:: EXERCISE ::
Put the lines from the one with "the word Children" through the last line into a numbered list, leaving out blank lines.

:: DATASET RECORDS ::

■ ■ ■ ■ ■

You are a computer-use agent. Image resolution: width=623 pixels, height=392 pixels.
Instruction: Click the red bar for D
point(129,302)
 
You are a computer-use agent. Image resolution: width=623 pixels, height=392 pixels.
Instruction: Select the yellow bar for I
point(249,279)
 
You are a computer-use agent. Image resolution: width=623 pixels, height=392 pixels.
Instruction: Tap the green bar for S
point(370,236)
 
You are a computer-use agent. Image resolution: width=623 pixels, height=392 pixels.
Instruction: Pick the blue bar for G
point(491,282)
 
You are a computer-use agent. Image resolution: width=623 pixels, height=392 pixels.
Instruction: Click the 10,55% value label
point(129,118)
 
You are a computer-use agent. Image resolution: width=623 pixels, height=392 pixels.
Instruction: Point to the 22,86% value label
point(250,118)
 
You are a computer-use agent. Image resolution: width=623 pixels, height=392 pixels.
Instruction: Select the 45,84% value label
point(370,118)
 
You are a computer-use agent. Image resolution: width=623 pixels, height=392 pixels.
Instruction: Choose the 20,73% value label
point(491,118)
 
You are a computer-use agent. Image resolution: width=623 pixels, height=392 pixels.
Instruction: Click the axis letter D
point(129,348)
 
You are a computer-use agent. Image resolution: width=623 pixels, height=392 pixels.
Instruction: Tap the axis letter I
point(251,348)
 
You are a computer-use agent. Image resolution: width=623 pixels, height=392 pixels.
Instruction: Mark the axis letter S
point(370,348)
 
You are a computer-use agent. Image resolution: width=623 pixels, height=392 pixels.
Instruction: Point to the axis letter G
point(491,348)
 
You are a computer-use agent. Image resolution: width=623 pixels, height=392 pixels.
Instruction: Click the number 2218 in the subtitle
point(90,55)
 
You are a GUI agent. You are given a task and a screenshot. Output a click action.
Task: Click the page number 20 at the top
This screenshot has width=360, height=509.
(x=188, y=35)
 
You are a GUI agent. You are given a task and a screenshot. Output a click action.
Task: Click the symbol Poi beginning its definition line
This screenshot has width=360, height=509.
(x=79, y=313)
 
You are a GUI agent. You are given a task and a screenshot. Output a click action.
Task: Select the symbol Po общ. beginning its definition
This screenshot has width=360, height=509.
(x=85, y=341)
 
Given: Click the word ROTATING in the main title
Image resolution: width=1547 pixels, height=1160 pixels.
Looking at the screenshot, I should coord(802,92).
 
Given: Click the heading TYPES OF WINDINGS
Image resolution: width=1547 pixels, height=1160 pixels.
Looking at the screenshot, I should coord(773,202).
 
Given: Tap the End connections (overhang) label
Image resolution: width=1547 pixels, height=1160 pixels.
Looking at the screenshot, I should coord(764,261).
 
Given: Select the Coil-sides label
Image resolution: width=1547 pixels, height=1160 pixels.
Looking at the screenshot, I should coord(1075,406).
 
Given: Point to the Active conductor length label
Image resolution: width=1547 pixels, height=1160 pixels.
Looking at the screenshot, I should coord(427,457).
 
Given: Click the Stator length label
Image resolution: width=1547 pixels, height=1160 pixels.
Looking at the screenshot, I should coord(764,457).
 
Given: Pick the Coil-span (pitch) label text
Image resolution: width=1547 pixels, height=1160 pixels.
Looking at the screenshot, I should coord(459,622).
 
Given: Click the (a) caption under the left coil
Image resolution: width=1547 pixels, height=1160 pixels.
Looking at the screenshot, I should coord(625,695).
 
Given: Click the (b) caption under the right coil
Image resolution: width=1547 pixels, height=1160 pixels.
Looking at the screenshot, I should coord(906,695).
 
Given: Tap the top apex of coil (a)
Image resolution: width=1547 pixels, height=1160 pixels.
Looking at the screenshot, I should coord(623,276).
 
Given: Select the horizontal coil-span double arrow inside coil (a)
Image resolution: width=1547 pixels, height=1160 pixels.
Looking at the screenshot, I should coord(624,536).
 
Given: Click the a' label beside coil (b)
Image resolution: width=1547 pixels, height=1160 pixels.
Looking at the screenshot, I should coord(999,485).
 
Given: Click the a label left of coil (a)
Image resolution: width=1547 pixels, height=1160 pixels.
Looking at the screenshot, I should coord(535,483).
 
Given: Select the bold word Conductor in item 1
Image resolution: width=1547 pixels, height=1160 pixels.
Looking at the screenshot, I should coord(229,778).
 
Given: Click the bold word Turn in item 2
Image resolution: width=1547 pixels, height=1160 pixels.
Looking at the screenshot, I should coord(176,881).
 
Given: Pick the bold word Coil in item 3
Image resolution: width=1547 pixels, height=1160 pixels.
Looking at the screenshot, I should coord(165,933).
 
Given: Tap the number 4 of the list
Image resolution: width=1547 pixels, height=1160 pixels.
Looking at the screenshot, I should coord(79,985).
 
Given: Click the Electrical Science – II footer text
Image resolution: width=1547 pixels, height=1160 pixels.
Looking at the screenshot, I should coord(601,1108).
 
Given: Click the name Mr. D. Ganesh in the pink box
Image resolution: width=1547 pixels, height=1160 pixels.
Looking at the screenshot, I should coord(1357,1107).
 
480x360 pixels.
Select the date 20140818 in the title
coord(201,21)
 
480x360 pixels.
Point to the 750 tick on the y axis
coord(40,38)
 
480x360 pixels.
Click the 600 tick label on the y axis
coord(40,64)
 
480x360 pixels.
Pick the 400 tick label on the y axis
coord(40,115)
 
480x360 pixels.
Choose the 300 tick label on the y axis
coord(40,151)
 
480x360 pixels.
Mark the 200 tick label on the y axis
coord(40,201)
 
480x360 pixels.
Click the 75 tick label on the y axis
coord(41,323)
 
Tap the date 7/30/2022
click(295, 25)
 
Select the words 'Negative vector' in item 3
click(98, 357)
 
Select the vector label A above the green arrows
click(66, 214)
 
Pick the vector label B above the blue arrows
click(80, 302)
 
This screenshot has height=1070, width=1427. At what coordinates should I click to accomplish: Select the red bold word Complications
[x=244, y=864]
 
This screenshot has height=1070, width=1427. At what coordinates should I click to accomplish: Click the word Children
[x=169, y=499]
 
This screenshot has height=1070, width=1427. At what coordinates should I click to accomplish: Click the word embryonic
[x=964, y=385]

■ ■ ■ ■ ■

:: SOLUTION TO THIS TASK ::
1. This screenshot has height=1070, width=1427. At what coordinates should I click to accomplish: Click the word Children
2. [x=169, y=499]
3. This screenshot has height=1070, width=1427. At what coordinates should I click to accomplish: Click the word embryonic
4. [x=964, y=385]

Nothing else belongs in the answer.